Tony è una donna che ha ottenuto tanto dalla propria vita, ha superato il divorzio dall’ex marito che l’accusava “di essere troppo larga” anatomicamente facendole così violenza psicologica. Nonostante la precedente rottura, Tony si lascia trasportare in una seconda relazione burrascosa con Georgio. L’avvocata subisce passivamente le richieste del suo uomo, non si oppone, vive in uno stato catatonico e si modella in base alle scelte di quello che sarà il suo secondo marito. Tony è una donna specchio e non lo capisce o, forse, rifiuta di accettarlo.
«Non è un caso – ha affermato la regista Maiwenn – che abbia deciso che Tony dovesse essere un’avvocata. Non la vediamo mai svolgere la sua professione – il film si concentra interamente sul suo rapporto con Georgio – ma mi piaceva l’idea che fosse una persona impegnata a difendere altre persone – buone e cattive – così come difende il suo uomo. Ha atteso a lungo, ha vissuto una storia d’amore appassionata e sta facendo tutto il possibile per preservarla, quindi sì, è una combattente».
Ma è davvero una combattente? Tony, piuttosto, sembra in una campana di vetro, ed infatti la regista ha prediletto una narrazione con ambienti chiusi. La scelta di lasciare il lavoro fuori dalla vita privata è lodevole, ma non è vero che “non la vediamo mai svolgere la sua professione”. Si pensi alla scena dell’arringa platealmente dedicata al “suo re”, al tentativo di condivisione dei successi lavorativi con il marito e il conseguente esito negativo o all’irruzione di Georgio nel suo ufficio.
Georgio agisce psicologicamente sulla propria partner in modo brutale ed irruento o persuasivo, abusa delle sue fragilità, la tradisce più volte, la convince che è un oggetto da mettere in mostra al mondo. Ma Tony dov’è? Tony non è una combattente. E’ solo lo specchio delle volontà del suo uomo. Se interpreta i ruoli di avvocata, poi moglie e infine madre, quando e come veste i panni di Tony? Chi è Tony? Cosa vuole dalla sua vita, a parte guarire fisicamente?

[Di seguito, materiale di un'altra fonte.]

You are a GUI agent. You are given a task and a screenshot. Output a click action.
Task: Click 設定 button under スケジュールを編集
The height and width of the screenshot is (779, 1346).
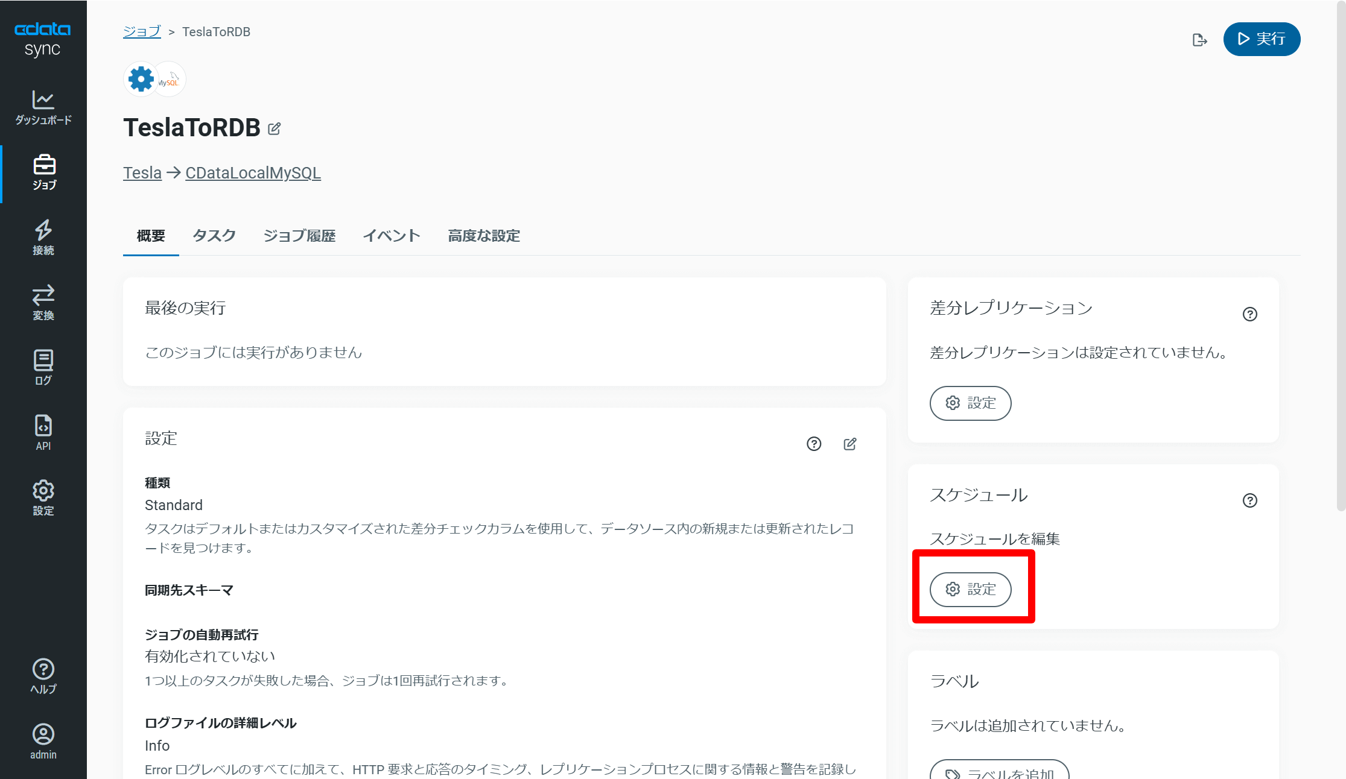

Perché si è innamorata di Georgio? Perché vivere una passione così soffocante e distruttiva? A queste domande non si può dare una risposta. “Mon roi” è la banale fotografia di una donna che non sa cosa vuole dalla vita, che si lascia scivolare tutto addosso, permettendo al suo partner di distruggere ogni cosa e cancellando completamente le aspirazioni personali.
La protagonista fa solo una scelta, amare Georgio, e reitera nell’errore danneggiando anche suo figlio. La sua vita altalenante e dolorosa le sta bene, le piace, le dona gioia e perdizione. E’ una regina incatenata nel regno del suo re. Sarebbe utile capire, dunque, quante donne si sono immedesimate in questo personaggio e perché.